Transcriptomic analysis of exosomal shuttle mRNA in Pacific oyster Crassostrea gigas during bacterial stimulation

Abstract

As marine invertebrates, oysters lack adaptive immunity and employ innate immunity as the front line and almost the solo defense mechanism to protect them against invaders. Accumulating research achievements demonstrated that exosomes could act as innate immune effectors that contribute to host defense mechanism. To better understand the immune functions of exosomes in Crassostrea gigas against bacterial stimulation, RNA-Seq was applied to explore the global expression changes of exosomes in oyster after Staphylococcus aureus and Vibrio splendidus stimulation.
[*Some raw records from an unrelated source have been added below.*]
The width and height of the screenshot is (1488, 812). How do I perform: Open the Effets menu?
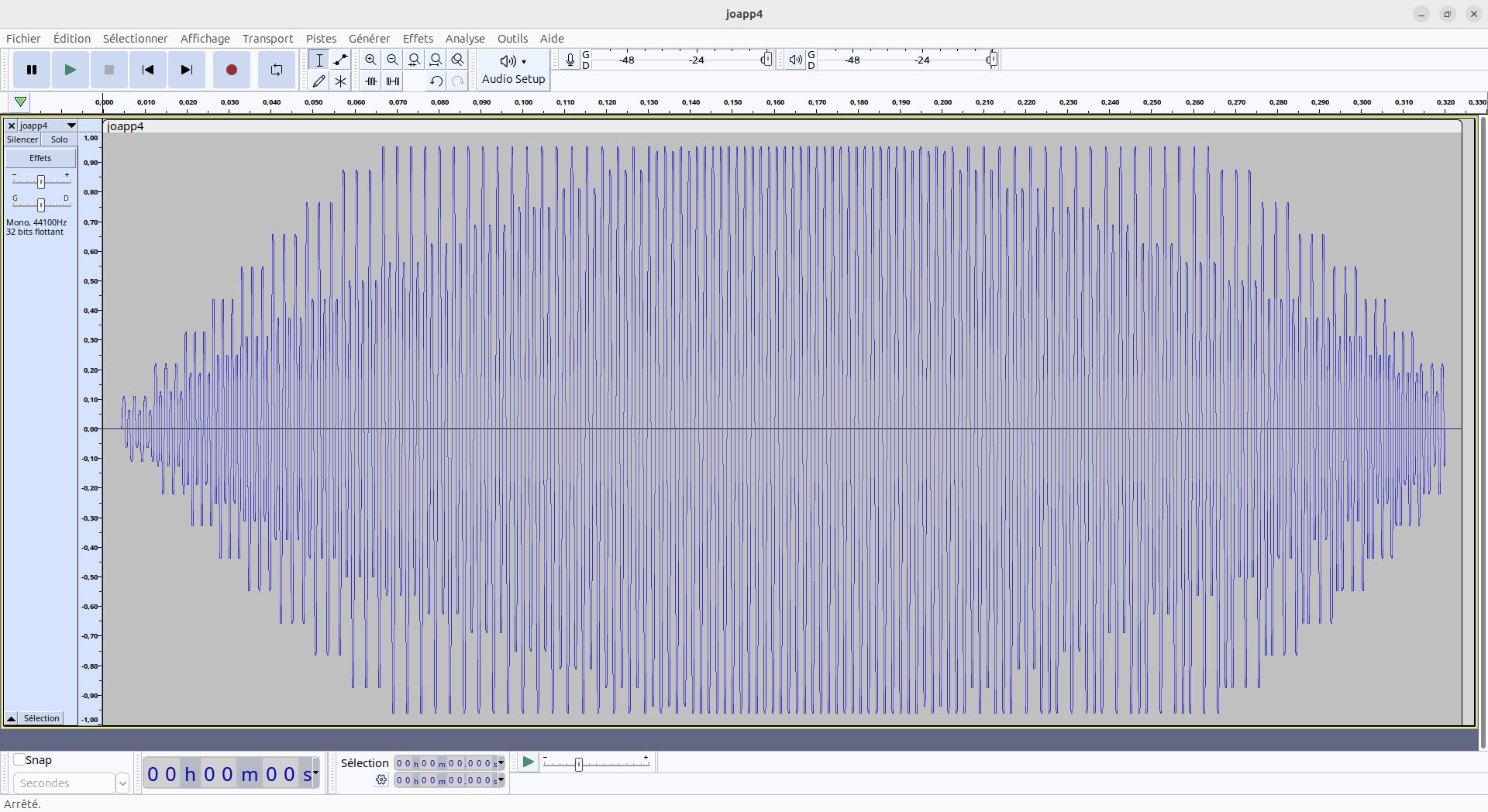(x=417, y=39)

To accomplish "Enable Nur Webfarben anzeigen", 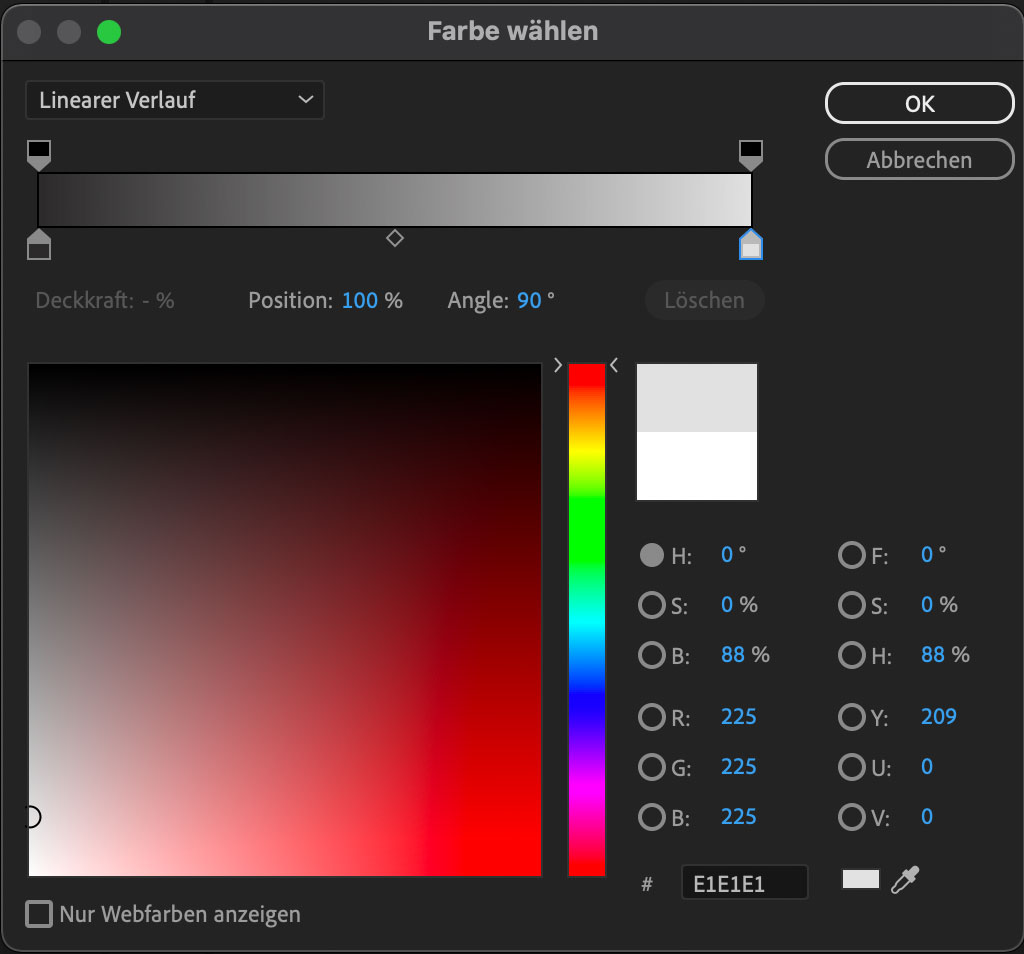I will (39, 913).
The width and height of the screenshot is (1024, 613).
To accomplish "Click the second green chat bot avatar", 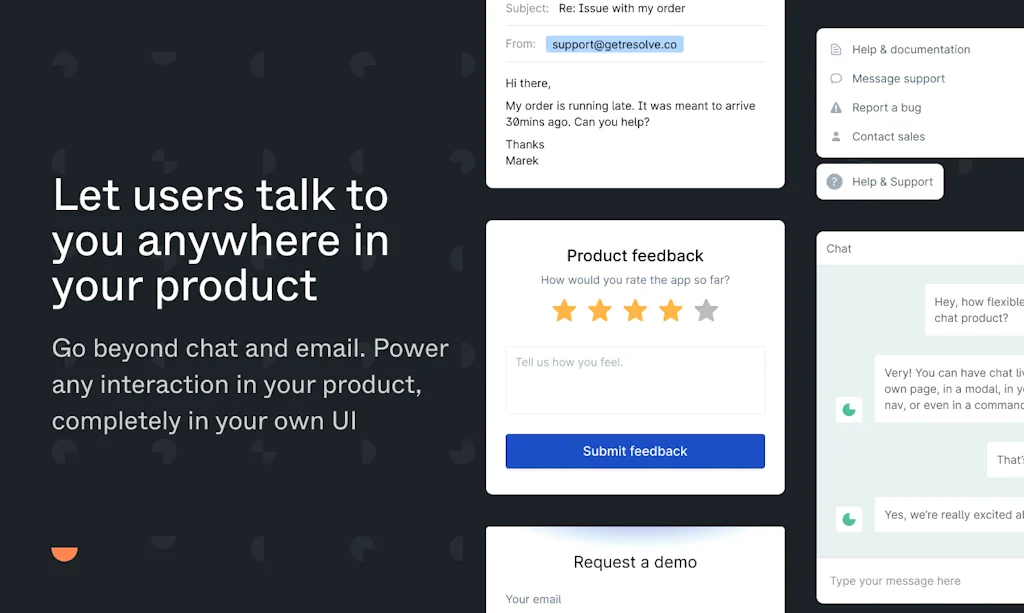I will pyautogui.click(x=849, y=519).
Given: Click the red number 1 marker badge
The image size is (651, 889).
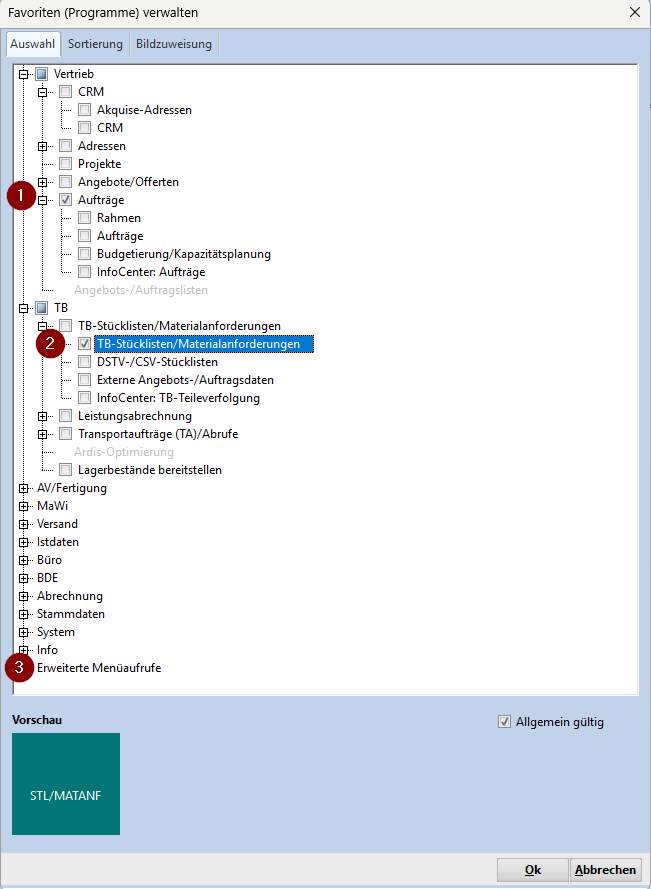Looking at the screenshot, I should point(21,196).
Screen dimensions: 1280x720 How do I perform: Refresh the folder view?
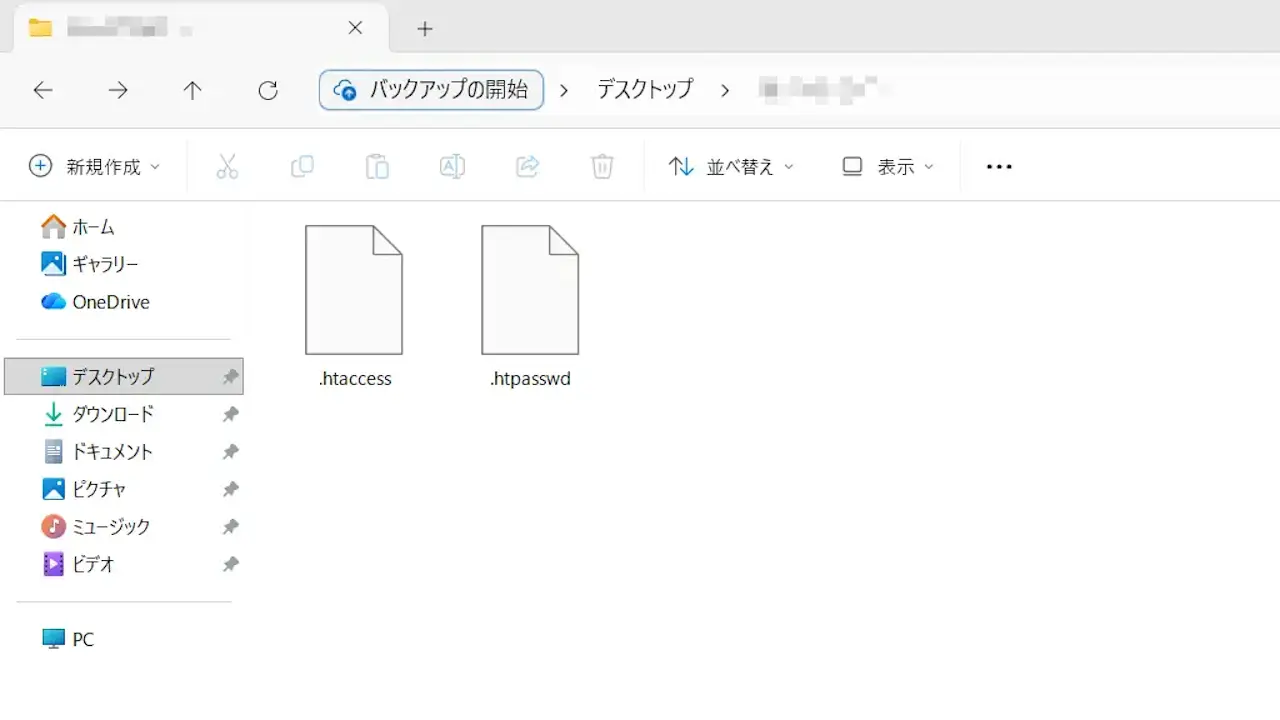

Totally 171573691 single end raw reads were yielded via Ion Torrent Proton sequencing, which were trimmed into 121988325 clean reads, and then 1505 abundant exosomal shuttle mRNAs (esmRNAs) were identified. Gene ontology (GO) analysis revealed that these abundant esmRNAs could be categorized into 15 cellular components, 12 molecular functions and 21 biological processes, and these abundant esmRNAs were mapped onto 62 biological signaling pathways by KEGG. In total, 68 significant differentially expressed genes (DEGs, Fold change ≥ 2, Q-value < 0.05) were identified between S. aureus stimulated group and control group, including 21 up-regulated and 47 down-regulated ones. While 99 significant DEGs between V. splendidus challenged group and control group were identified, including 42 up-regulated and 57 down-regulated ones. To validate the transcriptomic data, 24 DEGs were randomly selected and confirmed via quantitative real-time PCR (qRT-PCR) and the results showed that their expression patterns agreed well with the RNA-Seq analysis. This study would enrich the C. gigas transcriptome database and provide insight into the immune functions of oyster exosomes against bacterial infection.